Assignment:
All the entries below should be reproduced exactly.

Source material:
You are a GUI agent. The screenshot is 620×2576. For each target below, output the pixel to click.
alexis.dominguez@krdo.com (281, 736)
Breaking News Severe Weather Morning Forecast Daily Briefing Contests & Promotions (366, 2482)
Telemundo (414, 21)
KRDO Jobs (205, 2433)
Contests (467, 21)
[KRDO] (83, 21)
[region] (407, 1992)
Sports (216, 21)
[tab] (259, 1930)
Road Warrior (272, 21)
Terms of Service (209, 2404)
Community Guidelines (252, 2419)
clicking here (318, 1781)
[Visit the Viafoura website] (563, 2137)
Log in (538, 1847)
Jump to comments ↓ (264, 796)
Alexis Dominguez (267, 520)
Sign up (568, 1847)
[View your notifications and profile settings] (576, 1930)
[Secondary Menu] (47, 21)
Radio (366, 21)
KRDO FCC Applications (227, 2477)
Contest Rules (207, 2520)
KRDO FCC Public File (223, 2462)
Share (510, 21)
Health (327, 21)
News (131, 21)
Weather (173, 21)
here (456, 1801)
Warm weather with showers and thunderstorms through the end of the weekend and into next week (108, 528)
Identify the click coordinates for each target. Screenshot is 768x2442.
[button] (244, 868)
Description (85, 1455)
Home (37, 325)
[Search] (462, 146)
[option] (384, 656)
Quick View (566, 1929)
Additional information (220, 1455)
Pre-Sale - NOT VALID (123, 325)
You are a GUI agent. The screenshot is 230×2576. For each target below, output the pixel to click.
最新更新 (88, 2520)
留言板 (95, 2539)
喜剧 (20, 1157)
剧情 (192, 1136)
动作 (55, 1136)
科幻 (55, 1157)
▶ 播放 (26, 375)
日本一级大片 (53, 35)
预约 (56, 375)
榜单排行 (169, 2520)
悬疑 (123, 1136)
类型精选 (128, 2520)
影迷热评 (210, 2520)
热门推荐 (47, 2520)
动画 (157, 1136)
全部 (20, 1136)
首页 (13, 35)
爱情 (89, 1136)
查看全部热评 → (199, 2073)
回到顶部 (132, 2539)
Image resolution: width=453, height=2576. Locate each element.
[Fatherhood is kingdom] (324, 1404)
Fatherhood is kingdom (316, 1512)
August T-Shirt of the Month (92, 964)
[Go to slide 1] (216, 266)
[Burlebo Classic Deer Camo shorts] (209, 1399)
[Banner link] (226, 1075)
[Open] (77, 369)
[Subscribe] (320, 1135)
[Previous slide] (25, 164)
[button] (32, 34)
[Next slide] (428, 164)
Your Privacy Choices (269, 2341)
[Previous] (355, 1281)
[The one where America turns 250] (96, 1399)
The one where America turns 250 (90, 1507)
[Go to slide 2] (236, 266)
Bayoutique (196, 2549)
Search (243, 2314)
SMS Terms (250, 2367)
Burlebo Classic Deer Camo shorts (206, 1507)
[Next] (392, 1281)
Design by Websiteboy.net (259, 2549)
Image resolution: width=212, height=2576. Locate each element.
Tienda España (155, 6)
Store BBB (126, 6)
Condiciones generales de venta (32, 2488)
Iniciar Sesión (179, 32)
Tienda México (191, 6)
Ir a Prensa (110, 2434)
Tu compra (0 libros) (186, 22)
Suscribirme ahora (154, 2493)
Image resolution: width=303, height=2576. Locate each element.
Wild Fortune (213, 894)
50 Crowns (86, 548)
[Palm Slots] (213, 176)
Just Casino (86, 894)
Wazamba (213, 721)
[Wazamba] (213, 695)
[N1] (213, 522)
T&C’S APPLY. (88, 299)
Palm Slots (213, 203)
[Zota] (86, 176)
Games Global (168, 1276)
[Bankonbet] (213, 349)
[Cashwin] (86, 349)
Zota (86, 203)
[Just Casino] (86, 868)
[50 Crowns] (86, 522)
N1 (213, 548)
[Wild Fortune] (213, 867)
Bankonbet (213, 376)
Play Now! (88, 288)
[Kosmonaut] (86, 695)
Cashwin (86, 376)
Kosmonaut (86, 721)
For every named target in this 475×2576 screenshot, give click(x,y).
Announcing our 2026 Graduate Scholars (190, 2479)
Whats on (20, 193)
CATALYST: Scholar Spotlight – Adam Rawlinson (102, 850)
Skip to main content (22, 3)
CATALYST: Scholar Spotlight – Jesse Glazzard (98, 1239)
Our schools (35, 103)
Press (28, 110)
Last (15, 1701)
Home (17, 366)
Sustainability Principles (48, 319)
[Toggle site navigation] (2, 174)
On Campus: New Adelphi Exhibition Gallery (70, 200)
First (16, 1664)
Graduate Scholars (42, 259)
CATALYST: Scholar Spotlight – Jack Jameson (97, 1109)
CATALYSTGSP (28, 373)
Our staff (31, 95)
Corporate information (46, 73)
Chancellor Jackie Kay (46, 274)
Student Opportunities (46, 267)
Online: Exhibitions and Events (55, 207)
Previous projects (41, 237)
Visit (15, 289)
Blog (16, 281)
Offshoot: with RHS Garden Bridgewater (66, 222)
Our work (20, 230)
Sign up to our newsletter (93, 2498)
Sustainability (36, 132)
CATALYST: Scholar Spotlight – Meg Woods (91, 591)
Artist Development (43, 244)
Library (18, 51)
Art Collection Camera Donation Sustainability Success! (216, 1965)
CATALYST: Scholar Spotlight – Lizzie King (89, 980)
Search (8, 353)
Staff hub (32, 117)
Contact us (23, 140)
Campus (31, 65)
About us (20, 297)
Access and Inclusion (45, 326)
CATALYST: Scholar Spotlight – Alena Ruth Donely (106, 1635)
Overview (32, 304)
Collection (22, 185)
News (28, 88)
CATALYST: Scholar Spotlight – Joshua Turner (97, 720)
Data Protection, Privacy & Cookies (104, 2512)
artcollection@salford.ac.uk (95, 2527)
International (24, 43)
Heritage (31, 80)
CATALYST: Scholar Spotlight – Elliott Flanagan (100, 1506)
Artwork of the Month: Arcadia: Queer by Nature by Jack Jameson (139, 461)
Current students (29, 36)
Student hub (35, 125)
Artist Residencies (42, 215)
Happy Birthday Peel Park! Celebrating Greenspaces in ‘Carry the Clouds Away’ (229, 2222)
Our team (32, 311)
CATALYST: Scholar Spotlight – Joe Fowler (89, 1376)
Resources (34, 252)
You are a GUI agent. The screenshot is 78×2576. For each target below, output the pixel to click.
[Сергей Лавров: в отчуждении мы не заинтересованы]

Output for this task:
You are a GUI agent. The screenshot is 620×2576. For each target below, output the pixel to click.
alexis.dominguez@krdo.com (281, 736)
Breaking News Severe Weather Morning Forecast Daily Briefing Contests & Promotions (366, 2482)
Telemundo (414, 21)
KRDO Jobs (205, 2433)
Contests (467, 21)
[KRDO] (83, 21)
[region] (407, 1992)
Sports (216, 21)
[tab] (259, 1930)
Road Warrior (272, 21)
Terms of Service (209, 2404)
Community Guidelines (252, 2419)
clicking here (318, 1781)
[Visit the Viafoura website] (563, 2137)
Log in (538, 1847)
Jump to comments ↓ (264, 796)
Alexis Dominguez (267, 520)
Sign up (568, 1847)
[View your notifications and profile settings] (576, 1930)
[Secondary Menu] (47, 21)
Radio (366, 21)
KRDO FCC Applications (227, 2477)
Contest Rules (207, 2520)
KRDO FCC Public File (223, 2462)
Share (510, 21)
Health (327, 21)
News (131, 21)
Weather (173, 21)
here (456, 1801)
Warm weather with showers and thunderstorms through the end of the weekend and into next week (108, 528)
Identify the click coordinates for each target. Screenshot is 768x2442.
[button] (244, 868)
Description (85, 1455)
Home (37, 325)
[Search] (462, 146)
[option] (384, 656)
Quick View (566, 1929)
Additional information (220, 1455)
Pre-Sale - NOT VALID (123, 325)
You are a GUI agent. The screenshot is 230×2576. For each target below, output the pixel to click.
最新更新 (88, 2520)
留言板 (95, 2539)
喜剧 (20, 1157)
剧情 (192, 1136)
动作 (55, 1136)
科幻 (55, 1157)
▶ 播放 (26, 375)
日本一级大片 (53, 35)
预约 (56, 375)
榜单排行 (169, 2520)
悬疑 (123, 1136)
类型精选 (128, 2520)
影迷热评 (210, 2520)
热门推荐 (47, 2520)
动画 (157, 1136)
全部 (20, 1136)
首页 (13, 35)
爱情 (89, 1136)
查看全部热评 → (199, 2073)
回到顶部 (132, 2539)
Image resolution: width=453, height=2576. Locate each element.
[Fatherhood is kingdom] (324, 1404)
Fatherhood is kingdom (316, 1512)
August T-Shirt of the Month (92, 964)
[Go to slide 1] (216, 266)
[Burlebo Classic Deer Camo shorts] (209, 1399)
[Banner link] (226, 1075)
[Open] (77, 369)
[Subscribe] (320, 1135)
[Previous slide] (25, 164)
[button] (32, 34)
[Next slide] (428, 164)
Your Privacy Choices (269, 2341)
[Previous] (355, 1281)
[The one where America turns 250] (96, 1399)
The one where America turns 250 (90, 1507)
[Go to slide 2] (236, 266)
Bayoutique (196, 2549)
Search (243, 2314)
SMS Terms (250, 2367)
Burlebo Classic Deer Camo shorts (206, 1507)
[Next] (392, 1281)
Design by Websiteboy.net (259, 2549)
Image resolution: width=212, height=2576. Locate each element.
Tienda España (155, 6)
Store BBB (126, 6)
Condiciones generales de venta (32, 2488)
Iniciar Sesión (179, 32)
Tienda México (191, 6)
Ir a Prensa (110, 2434)
Tu compra (0 libros) (186, 22)
Suscribirme ahora (154, 2493)
Image resolution: width=303, height=2576. Locate each element.
Wild Fortune (213, 894)
50 Crowns (86, 548)
[Palm Slots] (213, 176)
Just Casino (86, 894)
Wazamba (213, 721)
[Wazamba] (213, 695)
[N1] (213, 522)
T&C’S APPLY. (88, 299)
Palm Slots (213, 203)
[Zota] (86, 176)
Games Global (168, 1276)
[Bankonbet] (213, 349)
[Cashwin] (86, 349)
Zota (86, 203)
[Just Casino] (86, 868)
[50 Crowns] (86, 522)
N1 (213, 548)
[Wild Fortune] (213, 867)
Bankonbet (213, 376)
Play Now! (88, 288)
[Kosmonaut] (86, 695)
Cashwin (86, 376)
Kosmonaut (86, 721)
For every named target in this 475×2576 screenshot, give click(x,y).
Announcing our 2026 Graduate Scholars (190, 2479)
Whats on (20, 193)
CATALYST: Scholar Spotlight – Adam Rawlinson (102, 850)
Skip to main content (22, 3)
CATALYST: Scholar Spotlight – Jesse Glazzard (98, 1239)
Our schools (35, 103)
Press (28, 110)
Last (15, 1701)
Home (17, 366)
Sustainability Principles (48, 319)
[Toggle site navigation] (2, 174)
On Campus: New Adelphi Exhibition Gallery (70, 200)
First (16, 1664)
Graduate Scholars (42, 259)
CATALYST: Scholar Spotlight – Jack Jameson (97, 1109)
CATALYSTGSP (28, 373)
Our staff (31, 95)
Corporate information (46, 73)
Chancellor Jackie Kay (46, 274)
Student Opportunities (46, 267)
Online: Exhibitions and Events (55, 207)
Previous projects (41, 237)
Visit (15, 289)
Blog (16, 281)
Offshoot: with RHS Garden Bridgewater (66, 222)
Our work (20, 230)
Sign up to our newsletter (93, 2498)
Sustainability (36, 132)
CATALYST: Scholar Spotlight – Meg Woods (91, 591)
Artist Development (43, 244)
Library (18, 51)
Art Collection Camera Donation Sustainability Success! (216, 1965)
CATALYST: Scholar Spotlight – Lizzie King (89, 980)
Search (8, 353)
Staff hub (32, 117)
Contact us (23, 140)
Campus (31, 65)
About us (20, 297)
Access and Inclusion (45, 326)
CATALYST: Scholar Spotlight – Alena Ruth Donely (106, 1635)
Overview (32, 304)
Collection (22, 185)
News (28, 88)
CATALYST: Scholar Spotlight – Joshua Turner (97, 720)
Data Protection, Privacy & Cookies (104, 2512)
artcollection@salford.ac.uk (95, 2527)
International (24, 43)
Heritage (31, 80)
CATALYST: Scholar Spotlight – Elliott Flanagan (100, 1506)
Artwork of the Month: Arcadia: Queer by Nature by Jack Jameson (139, 461)
Current students (29, 36)
Student hub (35, 125)
Artist Residencies (42, 215)
Happy Birthday Peel Park! Celebrating Greenspaces in ‘Carry the Clouds Away’ (229, 2222)
Our team (32, 311)
CATALYST: Scholar Spotlight – Joe Fowler (89, 1376)
Resources (34, 252)
You are a GUI agent. The screenshot is 78×2576. For each target below, output the pixel to click.
[Сергей Лавров: в отчуждении мы не заинтересованы]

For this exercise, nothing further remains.